:: Task instructions ::
Convert the lines below into a Markdown table with the columns "No." and "Line", numbering the rows and omitting blank lines.

:: Provided records ::
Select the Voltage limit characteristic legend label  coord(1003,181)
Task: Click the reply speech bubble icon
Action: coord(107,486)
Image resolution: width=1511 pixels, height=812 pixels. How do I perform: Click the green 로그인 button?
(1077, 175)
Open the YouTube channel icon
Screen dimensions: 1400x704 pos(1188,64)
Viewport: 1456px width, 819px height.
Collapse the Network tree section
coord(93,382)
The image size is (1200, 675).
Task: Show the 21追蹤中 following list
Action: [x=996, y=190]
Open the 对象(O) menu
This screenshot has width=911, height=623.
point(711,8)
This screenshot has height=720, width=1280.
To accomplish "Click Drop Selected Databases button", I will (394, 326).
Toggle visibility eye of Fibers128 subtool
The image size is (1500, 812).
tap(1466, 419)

:: Completed task ::
| No. | Line |
|---|---|
| 1 | Select the Voltage limit characteristic legend label  coord(1003,181) |
| 2 | Task: Click the reply speech bubble icon |
| 3 | Action: coord(107,486) |
| 4 | Image resolution: width=1511 pixels, height=812 pixels. How do I perform: Click the green 로그인 button? |
| 5 | (1077, 175) |
| 6 | Open the YouTube channel icon |
| 7 | Screen dimensions: 1400x704 pos(1188,64) |
| 8 | Viewport: 1456px width, 819px height. |
| 9 | Collapse the Network tree section |
| 10 | coord(93,382) |
| 11 | The image size is (1200, 675). |
| 12 | Task: Show the 21追蹤中 following list |
| 13 | Action: [x=996, y=190] |
| 14 | Open the 对象(O) menu |
| 15 | This screenshot has width=911, height=623. |
| 16 | point(711,8) |
| 17 | This screenshot has height=720, width=1280. |
| 18 | To accomplish "Click Drop Selected Databases button", I will (394, 326). |
| 19 | Toggle visibility eye of Fibers128 subtool |
| 20 | The image size is (1500, 812). |
| 21 | tap(1466, 419) |